[Begin Given data]
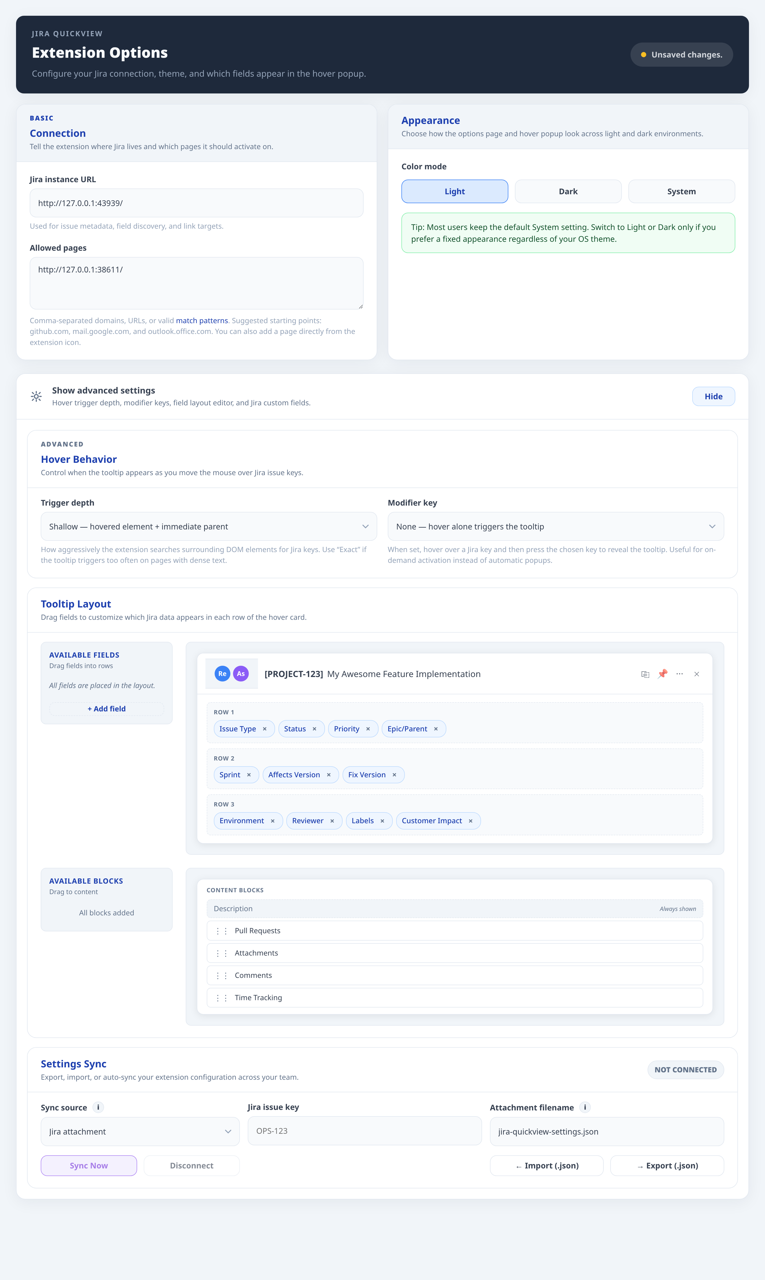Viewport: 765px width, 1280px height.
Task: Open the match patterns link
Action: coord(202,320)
[End Given data]
[Begin Given data]
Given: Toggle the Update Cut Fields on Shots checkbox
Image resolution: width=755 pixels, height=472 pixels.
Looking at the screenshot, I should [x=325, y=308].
[End Given data]
Set down again the rows starting with the line containing "Viewport: 765px width, 1280px height." and ending with the line containing "Action: coord(202,320)", both lines included, and leave the pictures out of your answer.

= Expected output =
Viewport: 765px width, 1280px height.
Task: Open the match patterns link
Action: coord(202,320)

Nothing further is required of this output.